If we wish to call Bloch a neo-Marxist, as we might wish to call the death-of-God theologians (if they still exist) neo-Christians, then this is perhaps harmless, for it indicates that Bloch stands in part at least within a certain intellectual and political tradition. The problem raised by the very existence of neo-Marxists whose writings have such power and charm is that of the state of the tradition itself. Scientific traditions have moral attitudes and built-in intellectual devices that offer fair guarantees of their intellectual vitality and their continuing importance. The particular conclusions of Newton and Dalton may diverge very considerably from those of Einstein and Bohr, but such divergences do not fracture the tradition within which they all stand.
But conclusions, methods, moral outlooks do not have the same role within traditions of social thought as they do in the natural sciences. If the social conditions are now very notably quite other than Marxism, considered as a putative science, would lead us to expect, then so much the worse for Marxism as science. It will have contributed immensely to a change and a deepening in our view of man in society, and the same could be said of Freud’s theories. But in this sense Saint Augustine, say, and Machiavelli are also indispensable to our understanding of our society and ourselves. Poeticized and ecstatic versions of Marxism of which Bloch’s work is such a splendid instance are signs of the end of Marxism as a would-be science of human history. The winds of thought they excite come from the beating of the wings of the owl of Athena, whose flight, as Marx himself loved to stress, happens only in the evening of what once was great.

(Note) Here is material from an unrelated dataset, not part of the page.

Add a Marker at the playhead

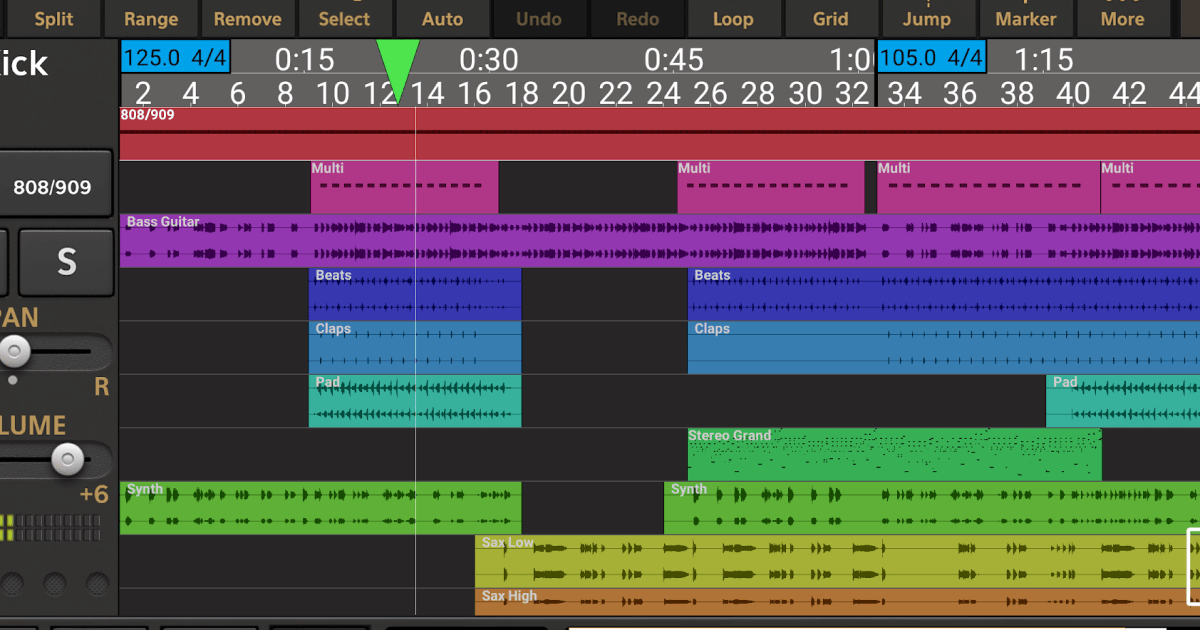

It is curious and pleasant to be able to end with a small criticism of Bloch which is also a tribute to Stalin. About the only time in his life when Stalin backed a theoretical winner was when he issued an edict, On Linguistics. It had been Soviet orthodoxy that language was a class-bound phenomenon and that the formal logic of Principia Mathematica and the Polish school of logic was necessarily and fatally linked with bourgeois language and bourgeois concepts. For some reason not known to me Stalin suddenly proclaimed this to be the rubbish it is; and ever since then linguistics and formal logic in the Soviet Union have flourished modestly under the protection of Stalin’s monitum. Alas, for Bloch this is a deviation in the direction of idealism. This is a representative instance of a certain weakness we find in Bloch when purely technical philosophical issues come up for examination. It would be somewhat unfair to say that the weak side of Bloch sometimes suggests that he is to Marxism what Teilhard de Chardin is to Catholicism or the Transcendentalists are to the austere and strenuously lived religion of New England; but at times he excites similar discomforts.
George Steiner said of Bloch’s mature style that “there are pages we can set beside Hölderlin and Nietzsche for their subtle brightness. Like few other masters of German, he has broken the generically ponderous, clotted norms of German syntax.” It is perhaps impossible to expect translators of philosophical works in German to achieve what the Muirs did for Kafka and Broch. But the translations of these first works of Bloch to reach the Anglo-American public are mediocre. Man on His Own is workmanlike, but the translation of On Karl Marx contains some passages that seem to make no sense.